## What to produce
Up to and including the line that contains "Calendario (933, 103)", write out each line of the material from its first line, exactly.
----------
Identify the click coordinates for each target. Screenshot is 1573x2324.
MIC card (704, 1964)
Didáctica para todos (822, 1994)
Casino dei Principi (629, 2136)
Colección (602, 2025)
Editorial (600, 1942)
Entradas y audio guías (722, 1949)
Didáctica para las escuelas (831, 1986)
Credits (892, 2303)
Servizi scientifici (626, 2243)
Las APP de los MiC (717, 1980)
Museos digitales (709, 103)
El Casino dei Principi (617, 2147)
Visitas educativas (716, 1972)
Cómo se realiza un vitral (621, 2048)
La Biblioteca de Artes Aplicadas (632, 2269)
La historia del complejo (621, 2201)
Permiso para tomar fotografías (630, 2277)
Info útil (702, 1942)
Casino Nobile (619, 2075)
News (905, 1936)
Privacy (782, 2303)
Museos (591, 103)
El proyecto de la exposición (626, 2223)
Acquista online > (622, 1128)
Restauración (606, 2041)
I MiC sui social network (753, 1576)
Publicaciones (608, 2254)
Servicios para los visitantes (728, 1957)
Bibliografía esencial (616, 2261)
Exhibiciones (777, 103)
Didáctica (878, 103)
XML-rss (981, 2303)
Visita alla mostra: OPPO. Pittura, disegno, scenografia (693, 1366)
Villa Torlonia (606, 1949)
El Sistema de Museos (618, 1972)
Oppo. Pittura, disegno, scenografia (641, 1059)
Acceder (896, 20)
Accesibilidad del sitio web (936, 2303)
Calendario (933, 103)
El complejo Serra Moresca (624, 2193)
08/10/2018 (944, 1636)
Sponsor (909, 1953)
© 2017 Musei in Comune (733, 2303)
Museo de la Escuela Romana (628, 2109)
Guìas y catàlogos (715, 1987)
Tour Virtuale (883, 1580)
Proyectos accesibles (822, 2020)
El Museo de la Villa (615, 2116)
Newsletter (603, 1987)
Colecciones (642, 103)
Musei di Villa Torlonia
----------
## Reply
Identify the click coordinates for each target. Screenshot is 1573x2324.
MIC card (704, 1964)
Didáctica para todos (822, 1994)
Casino dei Principi (629, 2136)
Colección (602, 2025)
Editorial (600, 1942)
Entradas y audio guías (722, 1949)
Didáctica para las escuelas (831, 1986)
Credits (892, 2303)
Servizi scientifici (626, 2243)
Las APP de los MiC (717, 1980)
Museos digitales (709, 103)
El Casino dei Principi (617, 2147)
Visitas educativas (716, 1972)
Cómo se realiza un vitral (621, 2048)
La Biblioteca de Artes Aplicadas (632, 2269)
La historia del complejo (621, 2201)
Permiso para tomar fotografías (630, 2277)
Info útil (702, 1942)
Casino Nobile (619, 2075)
News (905, 1936)
Privacy (782, 2303)
Museos (591, 103)
El proyecto de la exposición (626, 2223)
Acquista online > (622, 1128)
Restauración (606, 2041)
I MiC sui social network (753, 1576)
Publicaciones (608, 2254)
Servicios para los visitantes (728, 1957)
Bibliografía esencial (616, 2261)
Exhibiciones (777, 103)
Didáctica (878, 103)
XML-rss (981, 2303)
Visita alla mostra: OPPO. Pittura, disegno, scenografia (693, 1366)
Villa Torlonia (606, 1949)
El Sistema de Museos (618, 1972)
Oppo. Pittura, disegno, scenografia (641, 1059)
Acceder (896, 20)
Accesibilidad del sitio web (936, 2303)
Calendario (933, 103)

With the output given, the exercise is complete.